STATS 531: Homework 6

Installing the pomp package

Computation time is an unavoidable consideration when working with simulation-based inference, for all but small datasets and simple models.
The pomp package therefore allows you to specify the most computationally intensive steps—usually, simulation of the stochastic dynamic system, and evaluation of the measurement density—as snippets of C code.
Consequently, to use pomp, your R program must have access to a C compiler. In addition, pomp takes advantage of some Fortran code and therefore requires a Fortran compiler.
Installing the necessary compilers should be fairly routine, but does involve an extra step beyond the usual installation of an R package, unless you are running the Linux operating system for which they are usually installed by default. Given how fundamental C and Fortran are to scientific computing, it is unfortunate that Mac and Windows do not provide these compilers by default.
Detailed instructions for installing pomp and other software that we will use with it are provided in the following places:
- The pomp website installation page
- Additional instructions on our course website

Homework questions

Please submit your solutions to Canvas as an Rmarkdown (.Rmd) file which the GSIs will compile into an HTML document. Your Rmd file can read in the Parus major data from the internet, e.g., by

dat <- read.csv("https://ionides.github.io/531w20/10/parus.csv")

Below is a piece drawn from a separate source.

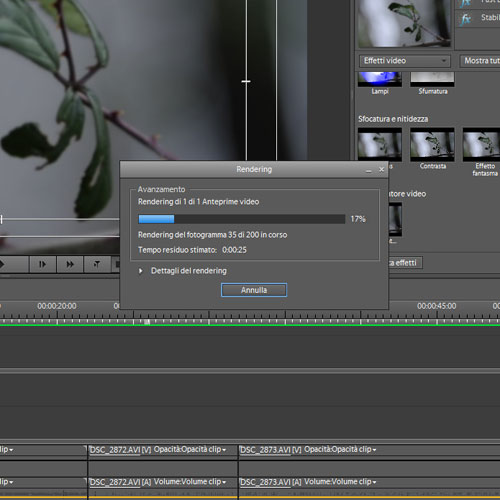Select first Sfocatura e nitidezza effect
This screenshot has height=500, width=500.
(x=380, y=145)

Note: you will be using pomp version 2.x. There are some differences from pomp 1.x that may require attention if and when you look on the internet for pomp code.

Question 6.1 Reformulating the Ricker model

The Ricker equation can be reparameterized so that the scaling of \(P_n\) is explicit: \[ P_{n+1} = r\,P_{n}\,\exp\left(-\frac{P_{n}}{k}\right). \]

Modify the pomp object created in the notes to reflect this reparameterization. Also, Modify the measurement model so that the data \(y_n\) is modeled as \[ Y_n \mid P_n \sim \textrm{Negbin}(\phi\,P_n,\psi). \]

Here, \(\mathrm{Negbin}(\mu,\psi)\) is the negative binomial distribution with mean \(\mu\) and probability parameter \(\psi\), and therefore variance \(\mu/\psi\). This parameterization corresponds in R to rbinom(...,mu,prob). See ?rnbinom for documentation on the negative binomial distribution and the R Extensions Manual section on distribution functions for information on how to access these in C.

Try simulating from a few choices of the parameters, and present one simulation from a set of parameters that shows oscillatory behavior.

\(\mathbf{Solution.}\qquad\) First we show a time-series plot of the Great Tit population. We see that the population shows cyclical behavior over time.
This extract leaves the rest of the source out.